**What you need to do:**
A) Name every phrase that begins with "everything" in the piece on the art of living.
B) Revise the stretch from "May 23, 2009" through "alien to me." in the piece on the art of living, putting "home design" in place of "interior decorating".

The Art of Living

May 23, 2009

The Art of Living. I’ve seen this subject line over and over again. I never gave it much thought, usually placing this idea in the interior decorating category. I think I’ve been wrong all along.

These past six months I’ve been going through a lot of changes. Everything I’ve done, everything I’ve changed, everything I’ve continued to do I have given a lot of thought to. True to my nature, I’ve still been impulsive on many occasions and not though things out, however, for the most part, my actions have been the conclusion of careful thought to what the outcome may be. This is something slightly alien to me.

For most of my life, I have been what you might call a “fly-by-the-seat-of-my-pants” kind of girl. Diving in headfirst regardless of the consequences, and when finding myself in poor circumstances, making a rash choice to try to make it right. I have learned that spontaneity is a good quality to have, however, impulsivity (spontaneity in excess?) is not. The consequences of my quick choices have not always been desirable. Thus, the premeditated change in the way I conduct major life decisions.

**Provided material:**

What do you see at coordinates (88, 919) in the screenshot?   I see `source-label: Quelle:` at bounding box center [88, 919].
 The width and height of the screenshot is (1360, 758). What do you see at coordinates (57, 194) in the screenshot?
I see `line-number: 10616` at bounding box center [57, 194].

**Solutions to each task:**
A)
- everything I’ve done
- everything I’ve changed
- everything I’ve continued to do

B)
May 23, 2009

The Art of Living. I’ve seen this subject line over and over again. I never gave it much thought, usually placing this idea in the home design category. I think I’ve been wrong all along.

These past six months I’ve been going through a lot of changes. Everything I’ve done, everything I’ve changed, everything I’ve continued to do I have given a lot of thought to. True to my nature, I’ve still been impulsive on many occasions and not though things out, however, for the most part, my actions have been the conclusion of careful thought to what the outcome may be. This is something slightly alien to me.